As many may have experienced, software maintenance shows with age.
Grafana OnCall is deprecated, and Grafana Agent and Agent Flow were deprecated within 2-3 years of their creation. Some of the easy to use Helm charts are not maintained anymore. They also deprecated Angular within Grafana and switched to React for dashboards. This broke most existing dashboards.
On the same day they deprecated the Grafana Agent, they announced Grafana Alloy. The all in one replacement. It can do Logs, Metrics, Traces (zipkin & jaeger) and OTEL. The solution for everything!
The solution kind of had a rough start and was a little buggy. But it got better over time. The Alloy Operator also entered the game because why not.
ℹ️ They choose to use their own configuration language for alloy. Something that looks like HCL. I can understand why thy didn’t want to use YAML but I’m still not a fan of this. Not everything needs their own DSL.

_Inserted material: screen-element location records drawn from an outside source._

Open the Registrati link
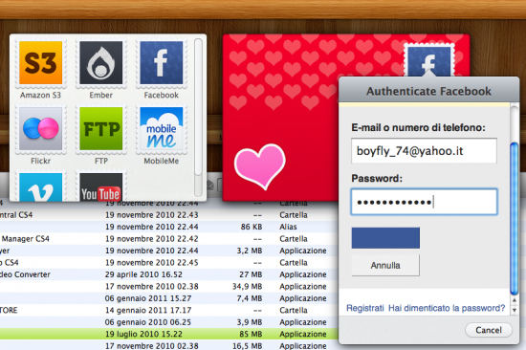The width and height of the screenshot is (526, 350). point(365,308)
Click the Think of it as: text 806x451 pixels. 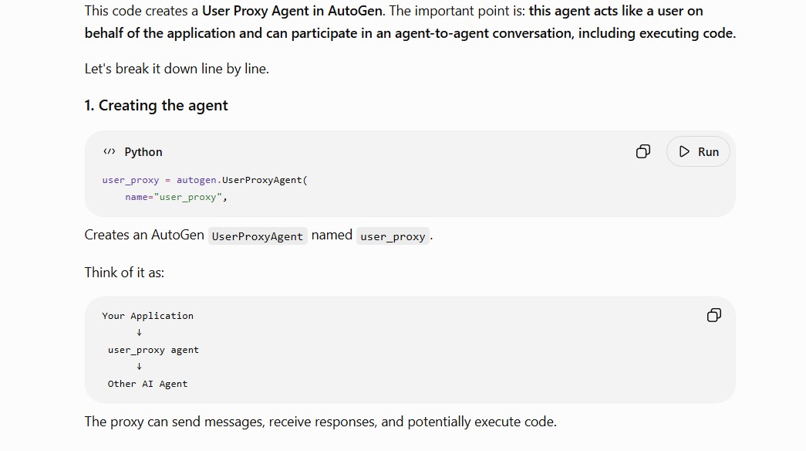[124, 273]
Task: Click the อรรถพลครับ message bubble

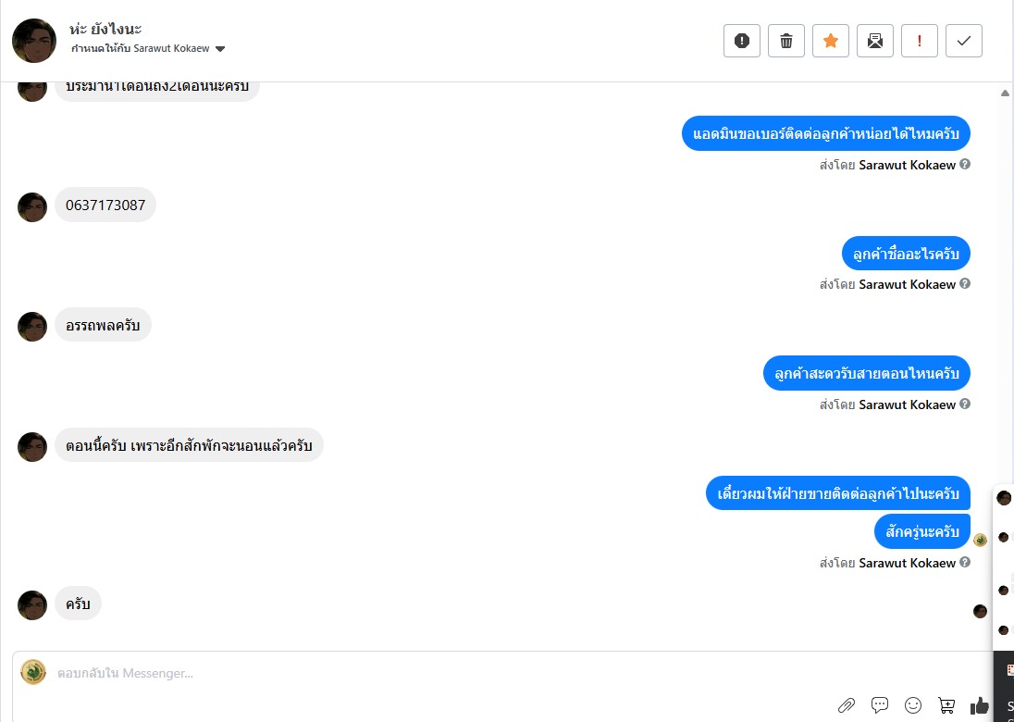Action: 103,325
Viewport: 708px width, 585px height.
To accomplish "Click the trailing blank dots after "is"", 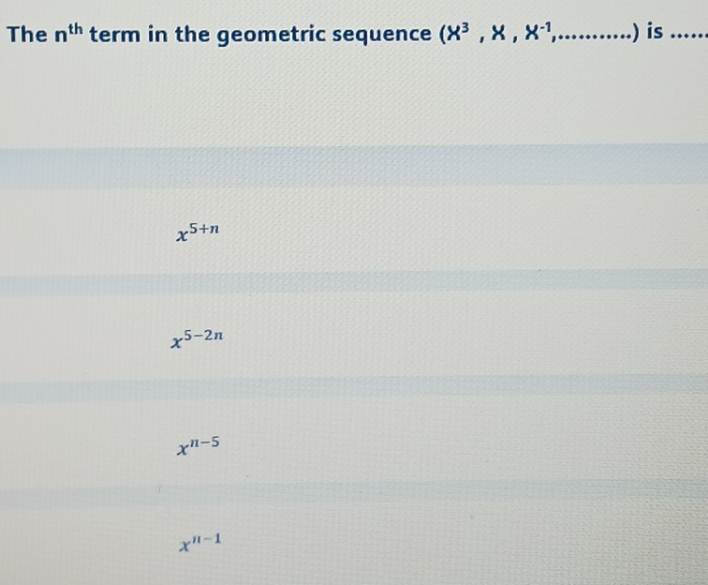I will [690, 36].
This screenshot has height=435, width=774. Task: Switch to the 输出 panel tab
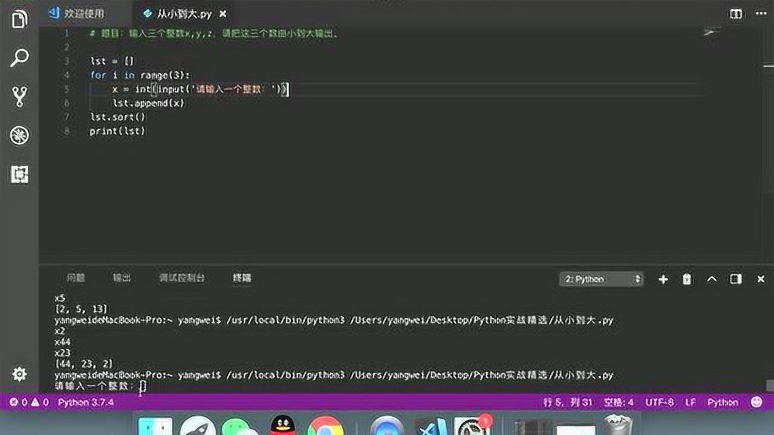coord(122,279)
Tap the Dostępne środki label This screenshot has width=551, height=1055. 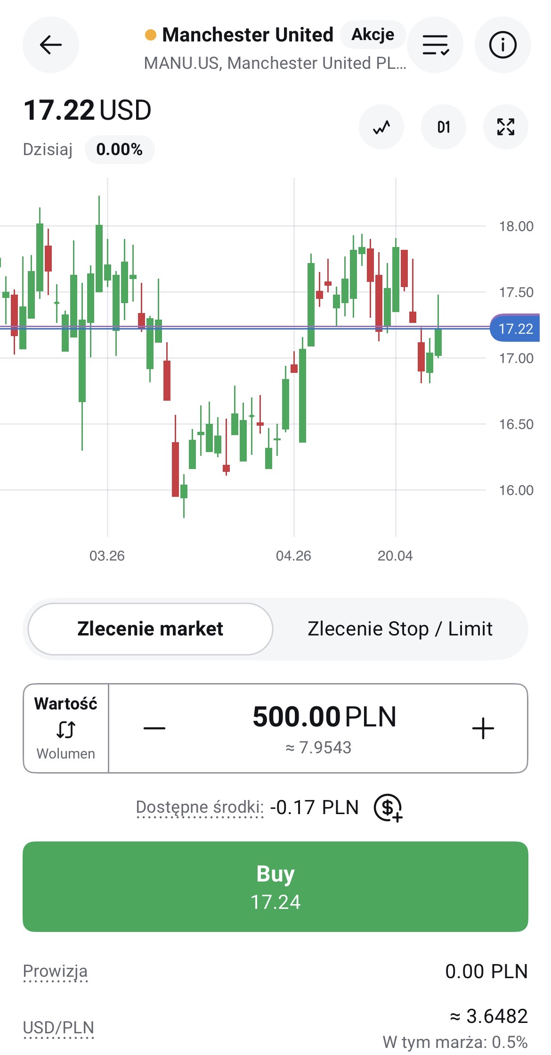tap(200, 807)
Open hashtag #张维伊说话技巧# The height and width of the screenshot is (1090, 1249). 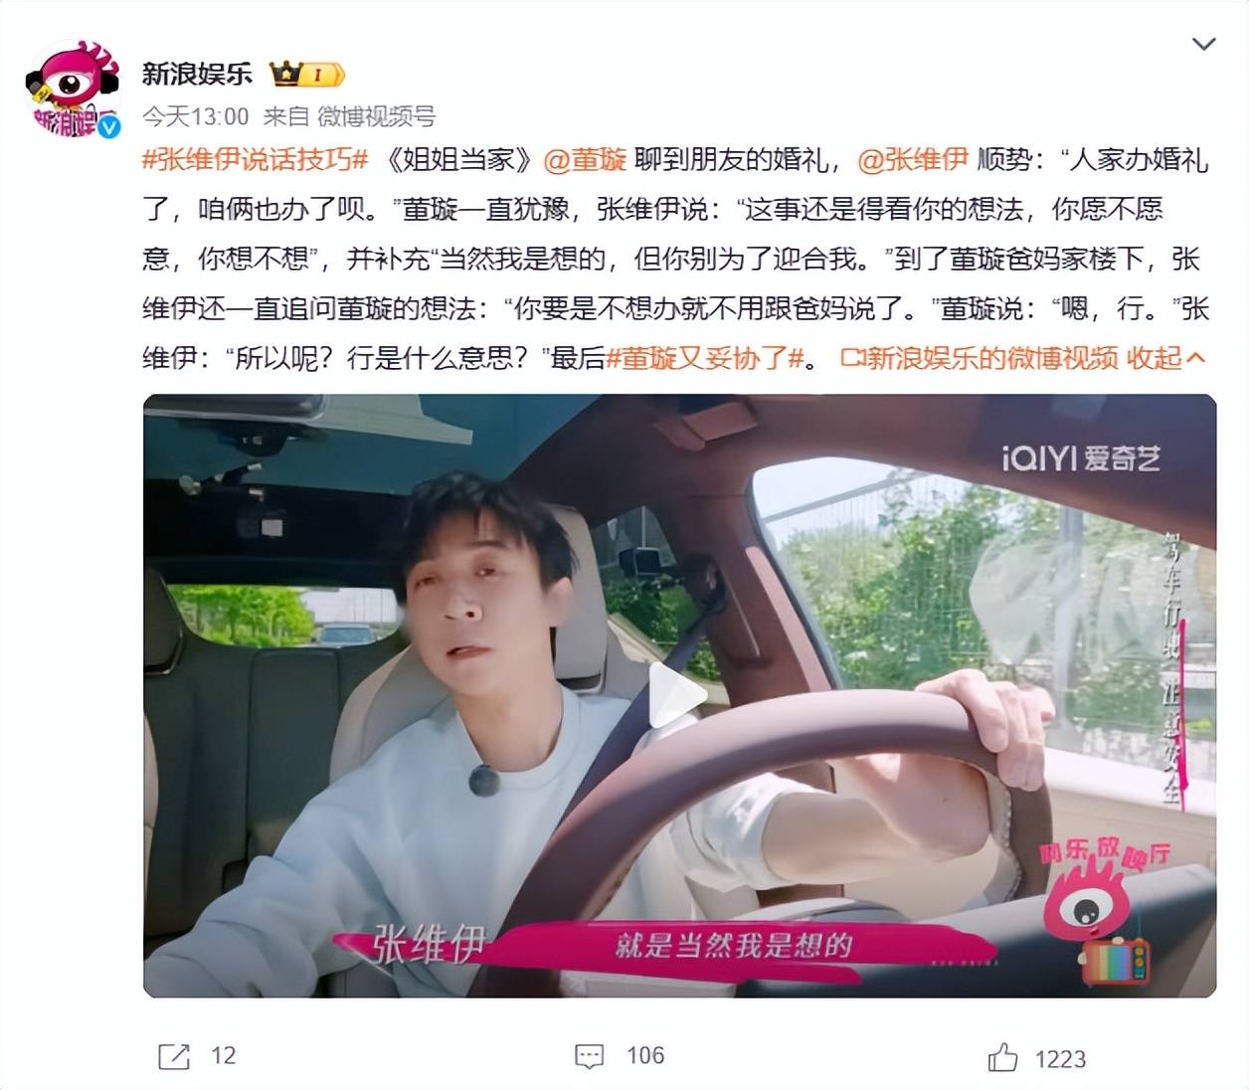(256, 159)
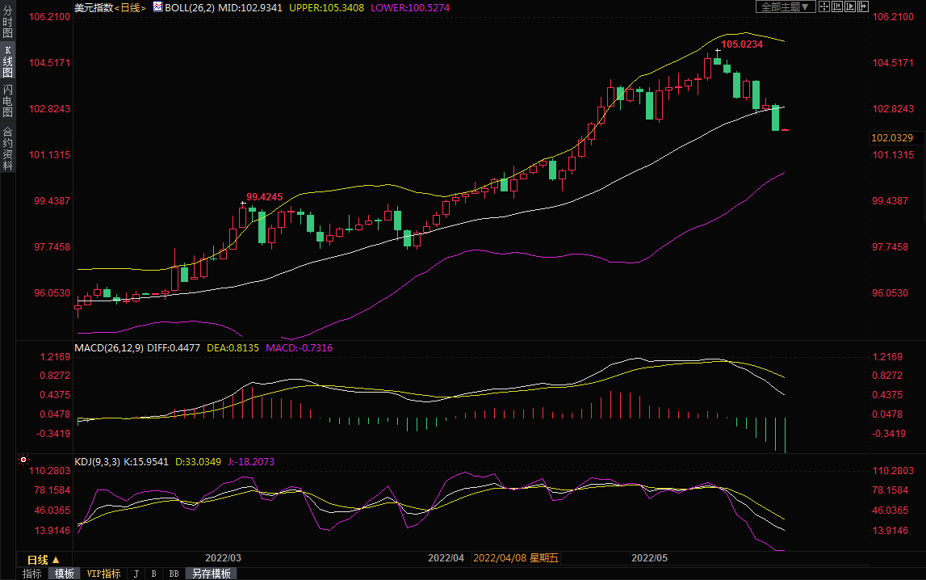Screen dimensions: 926x580
Task: Select the 模板 bottom tab
Action: (x=64, y=574)
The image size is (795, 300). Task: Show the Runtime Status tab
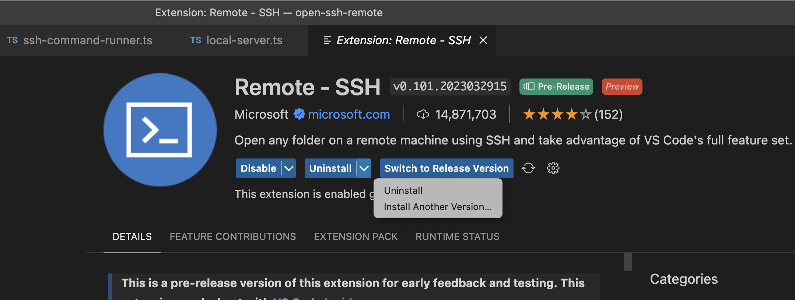coord(457,237)
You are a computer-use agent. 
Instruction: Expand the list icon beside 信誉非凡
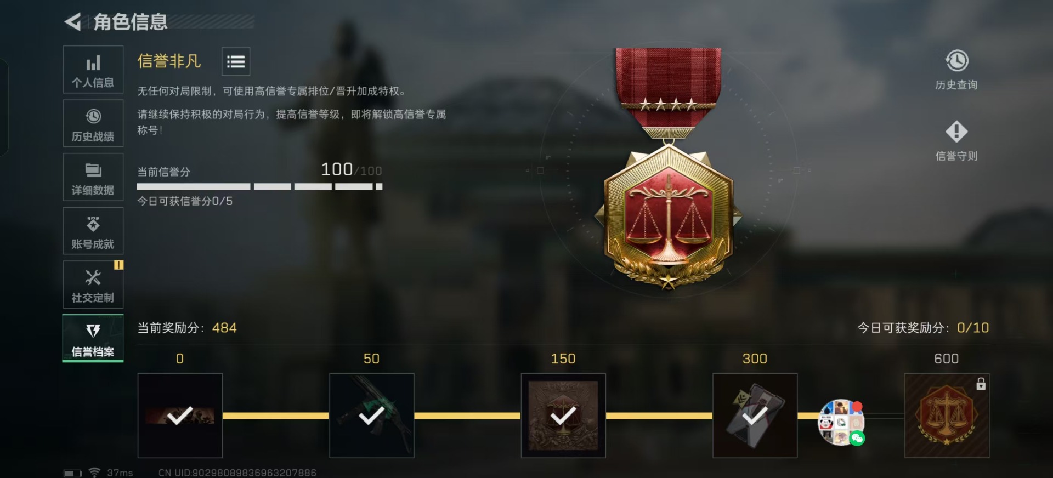pos(236,61)
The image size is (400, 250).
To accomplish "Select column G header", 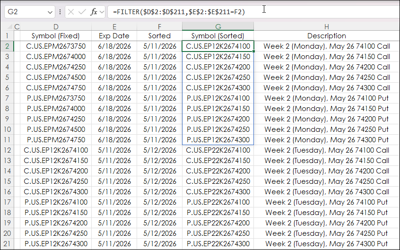I will tap(218, 26).
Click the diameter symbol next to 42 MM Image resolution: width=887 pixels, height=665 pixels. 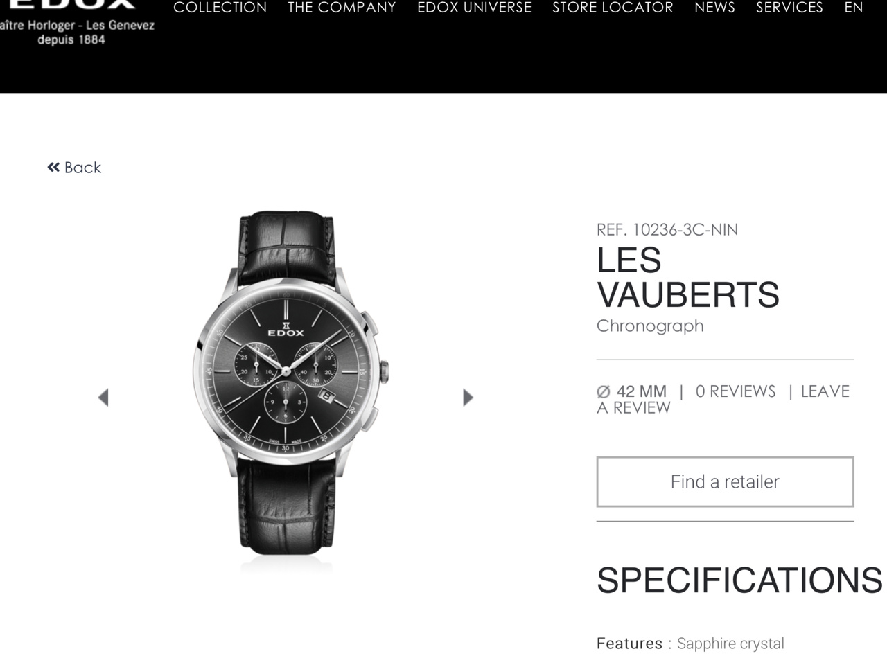604,392
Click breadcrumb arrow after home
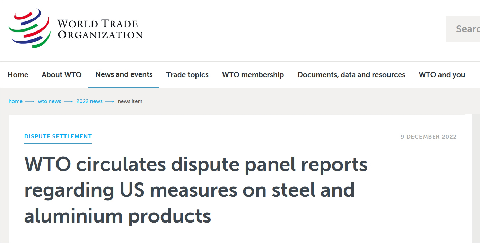Screen dimensions: 480x243 30,102
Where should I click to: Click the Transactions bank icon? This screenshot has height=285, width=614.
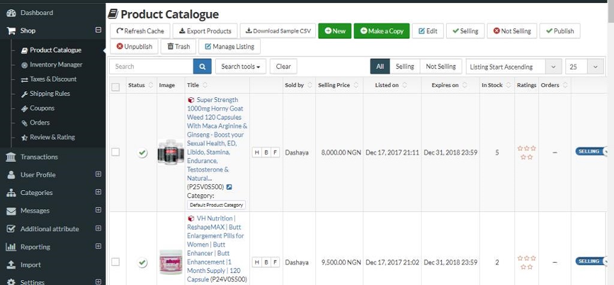[x=11, y=157]
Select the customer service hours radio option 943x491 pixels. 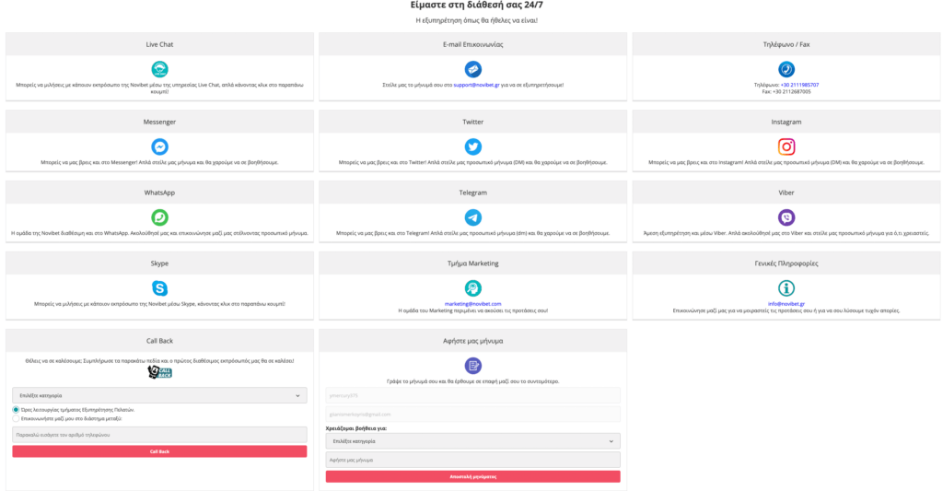point(16,410)
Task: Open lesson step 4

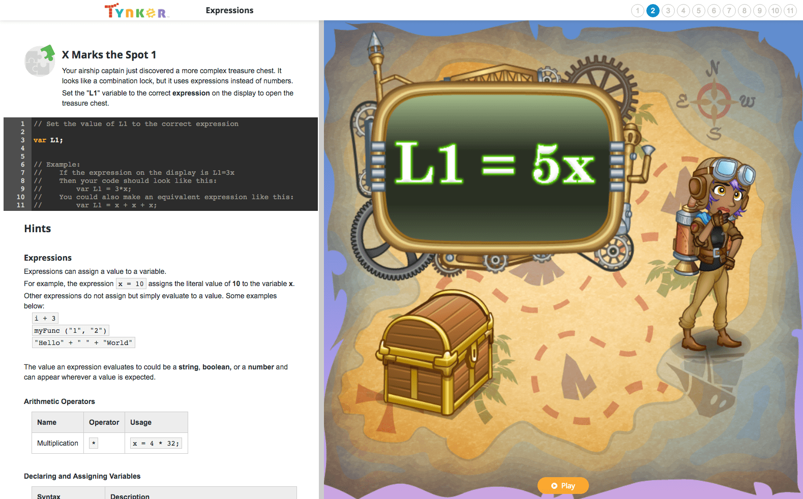Action: point(683,11)
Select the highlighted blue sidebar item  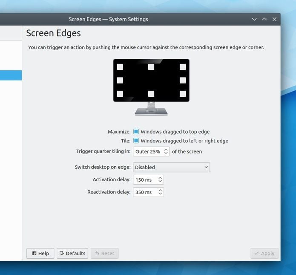11,75
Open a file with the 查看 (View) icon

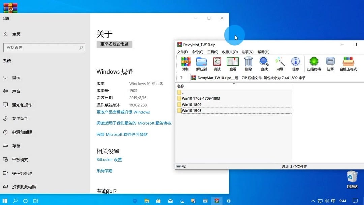233,64
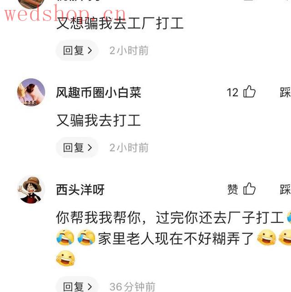Tap 2小时前 under 风趣币圈小白菜's comment
The height and width of the screenshot is (292, 291).
(129, 148)
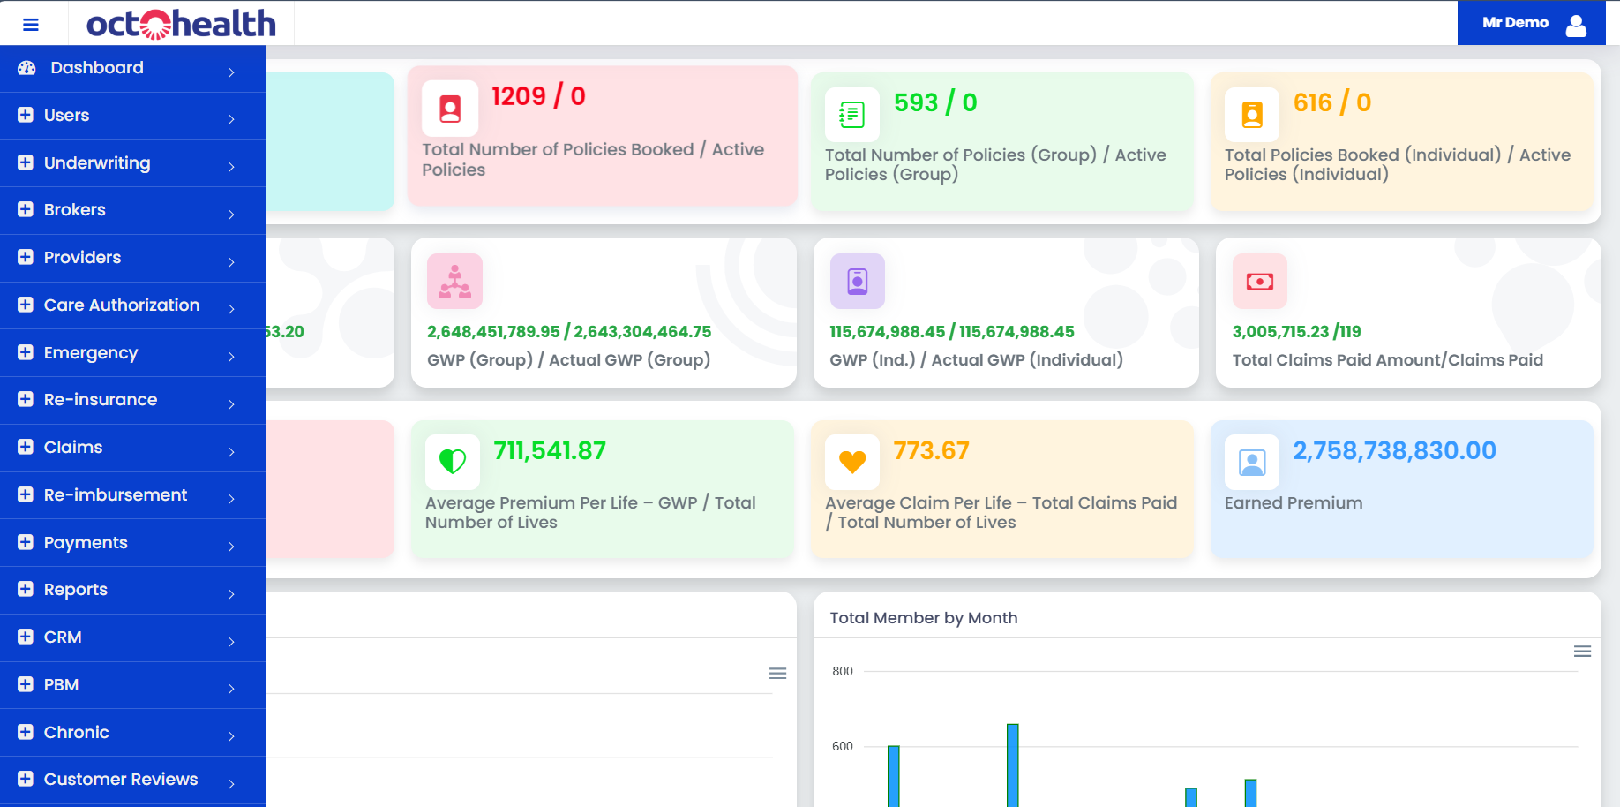Select the Total Claims Paid banknote icon
This screenshot has width=1620, height=807.
1259,281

Happy End, right? - Not quite
The all-in-one solution does not support everything. While Grafana built their own monitoring empire, the kube-prometheus community consistently and naturally developed. The Prometheus Operator with ServiceMonitor and PodMonitor CRDs became the defacto standards. So Alloy also supports the monitoring.coreos.com api-group CRDs, at least some parts of it. It natively works with ServiceMonitor and PodMonitor, but PrometheusRules needs extra configuration. The AlertmanagerConfig which would need to be implemented in Mimir is not supported. Because Mimir brings its own Alertmanager - at least sort of. There are version differences and small incompatibilities.
But I got it all working; now I can finally stop explaining to my boss why we need to re-structure the monitoring stack every year.
Grafana just released Mimir 3.0. They re-architected the ingestion logic for scalability, and now they use a message broker. Yes, Mimir in version 3.0 needs Apache Kafka to work.
None of the above things alone would be a reason to ditch Grafana products. Set aside the fact that they made it incredibly difficult now to find the ingestion endpoints for Grafana Cloud since they want to push users to use their new fleet-config management service. But all this together makes me uncomfortable recommending Grafana stuff.
I just don’t know what will change next.
I want stability for my monitoring; I want it boring, and that’s something Grafana is not offering. It seems like the pace within Grafana is way too fast for many companies, and I know for a fact that that pace is partially driven by career-driven development. There are some smart people at Grafana but not every customer is smart nor has the capacity to make Grafana their priority number one. Complexity kills - we’ve seen this.
ℹ️ Don’t get me wrong. Mimir, Loki and Grafana are technically really good software products and I (mostly) still like them but it’s the way these products are managed which makes me question them.
Sometimes I wonder how I would see this if I had chosen the ELK stack at my first job. I also wonder if the OpenShift approach (kube-prometheus-stack) with Thanos for long-term storage is the most time-stable solution. I just hope OTEL settles, gets stable and boring fast, and just lets me pick whatever I want for my backend. Because right now I’m done with monitoring. I just want to support our application and do not want to revisit the monitoring setup every x weeks, because monitoring is a necessity—not the product. At least for most companies.